Soortenbescherming in het omgevingsplan
Gemeenten zijn verantwoordelijk voor de fysieke leefomgeving. Natuur is onderdeel van die fysieke leefomgeving. Provincies en het Rijk kunnen met gemeenten afspreken om bepaalde aanvullende regels in het omgevingsplan op te nemen. Dus ook gemeenten mogen decentraal regels stellen over natuur, bijvoorbeeld door het treffen van maatregelen. Ook met het omgevingsplan is het mogelijk om te zorgen voor de bescherming van flora en fauna, door bijvoorbeeld eisen te stellen bij de constructie van gebouwen met nestmogelijkheden voor vogels. Dit voorkomt achteruitgang van de biodiversiteit.
Gebiedsbescherming in het omgevingsplan
Gemeenten kunnen in het omgevingsplan dus ook zelf gebieden aanwijzen die zij belangrijk vindt om de natuur verder te beschermen. Hier kan ze ook eigen regels aan koppelen in het omgevingsplan.

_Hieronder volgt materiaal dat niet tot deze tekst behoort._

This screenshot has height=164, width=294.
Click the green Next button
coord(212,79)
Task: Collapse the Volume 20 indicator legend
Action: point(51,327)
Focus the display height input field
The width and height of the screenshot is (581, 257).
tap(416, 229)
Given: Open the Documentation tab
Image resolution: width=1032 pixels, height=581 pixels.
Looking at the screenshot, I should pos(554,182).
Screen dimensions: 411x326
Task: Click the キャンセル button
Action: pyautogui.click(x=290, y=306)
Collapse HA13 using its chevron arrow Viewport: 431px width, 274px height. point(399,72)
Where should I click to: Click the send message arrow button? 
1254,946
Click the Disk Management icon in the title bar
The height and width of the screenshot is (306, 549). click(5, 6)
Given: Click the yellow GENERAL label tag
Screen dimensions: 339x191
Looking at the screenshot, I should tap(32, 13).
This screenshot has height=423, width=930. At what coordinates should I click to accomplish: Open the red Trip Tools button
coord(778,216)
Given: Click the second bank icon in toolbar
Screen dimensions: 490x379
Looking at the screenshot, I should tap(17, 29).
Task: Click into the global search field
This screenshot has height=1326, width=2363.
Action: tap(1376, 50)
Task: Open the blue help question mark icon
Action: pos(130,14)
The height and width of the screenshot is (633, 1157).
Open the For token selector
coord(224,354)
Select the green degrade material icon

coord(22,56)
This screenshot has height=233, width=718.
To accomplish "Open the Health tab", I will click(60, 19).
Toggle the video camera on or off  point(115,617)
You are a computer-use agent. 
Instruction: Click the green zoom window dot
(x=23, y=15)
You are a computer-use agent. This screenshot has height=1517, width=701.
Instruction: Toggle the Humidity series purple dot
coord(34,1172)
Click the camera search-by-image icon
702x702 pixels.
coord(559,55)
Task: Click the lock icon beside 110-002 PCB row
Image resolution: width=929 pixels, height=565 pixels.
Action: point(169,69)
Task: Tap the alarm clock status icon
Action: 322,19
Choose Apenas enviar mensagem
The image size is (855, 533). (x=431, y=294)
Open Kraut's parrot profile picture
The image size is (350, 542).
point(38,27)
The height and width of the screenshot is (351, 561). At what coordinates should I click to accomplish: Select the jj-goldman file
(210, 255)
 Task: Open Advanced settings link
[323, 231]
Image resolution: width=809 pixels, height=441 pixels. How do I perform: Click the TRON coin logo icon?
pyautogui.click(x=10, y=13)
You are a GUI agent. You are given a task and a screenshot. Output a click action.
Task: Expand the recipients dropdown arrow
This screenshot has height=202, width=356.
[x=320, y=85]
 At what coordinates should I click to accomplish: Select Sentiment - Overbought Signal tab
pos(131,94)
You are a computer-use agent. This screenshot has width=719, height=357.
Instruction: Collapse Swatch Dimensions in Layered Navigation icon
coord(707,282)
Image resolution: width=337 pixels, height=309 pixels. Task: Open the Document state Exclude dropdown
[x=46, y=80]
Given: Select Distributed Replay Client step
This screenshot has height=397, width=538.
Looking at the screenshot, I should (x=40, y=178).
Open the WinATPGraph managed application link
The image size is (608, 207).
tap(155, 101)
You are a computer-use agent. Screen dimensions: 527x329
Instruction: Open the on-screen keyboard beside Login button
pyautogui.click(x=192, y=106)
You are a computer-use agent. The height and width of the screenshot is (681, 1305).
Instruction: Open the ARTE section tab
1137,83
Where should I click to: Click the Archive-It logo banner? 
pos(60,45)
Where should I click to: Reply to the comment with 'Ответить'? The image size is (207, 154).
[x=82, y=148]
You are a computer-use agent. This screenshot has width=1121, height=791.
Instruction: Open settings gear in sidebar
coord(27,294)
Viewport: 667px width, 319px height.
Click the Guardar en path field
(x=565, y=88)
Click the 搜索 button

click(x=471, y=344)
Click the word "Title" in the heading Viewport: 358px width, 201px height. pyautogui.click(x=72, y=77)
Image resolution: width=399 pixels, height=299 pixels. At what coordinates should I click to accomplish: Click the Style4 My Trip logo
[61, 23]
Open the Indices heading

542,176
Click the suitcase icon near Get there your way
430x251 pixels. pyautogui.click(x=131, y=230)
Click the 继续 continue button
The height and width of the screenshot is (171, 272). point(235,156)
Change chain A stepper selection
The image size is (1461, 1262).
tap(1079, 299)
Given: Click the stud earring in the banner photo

Houtopstanden en bebouwde kom
De regels met betrekking tot de bescherming van houtopstanden zijn inhoudelijk ongewijzigd overgenomen in het Bal. Voorheen opgenomen in hoofdstuk 4 van de Wnb. Art. 11.112 Bal. Art. 5.165b Bkl.
Bebouwingscontour jacht
Gemeenten moeten in hun omgevingsplan een bebouwingscontour jacht aanwijzen waarbinnen het jachtgeweer vanwege het veiligheidsrisico in beginsel niet mag worden gebruikt voor het doden van dieren, ook doden buiten de jacht overigens, bijvoorbeeld in het kader van populatiebeheer of schadebestrijding. Art. 5.165a Bkl.
Bebouwingscontour boskap
Voor houtkap in het buitengebied hebben de regels in het Bal een exclusief karakter. Gemeenten kunnen alleen regels stellen vanuit een ander oogmerk dan natuurbescherming, dus niet landschappelijke waarden, natuurwaarden of behoud areaal houtopstanden, wel bijvoorbeeld om redenen van veiligheid. Gemeenten kunnen ook regels stellen over houtopstanden die in het Bal zijn uitgezonderd, zoals bepaalde rijbeplantingen langs wegen, houtopstanden op erven en fruitgaarden. In een omgevingsplan wordt een bebouwingscontour houtkap aangewezen aansluitend aan stedelijk gebied. Wat het buitengebied is wordt door de gemeenten aangeduid door in het omgevingsplan de bebouwingscontour houtkap aan te wijzen. Voor de toepassing van art. 11.111, lid 2, aanhef en onder a, Bal.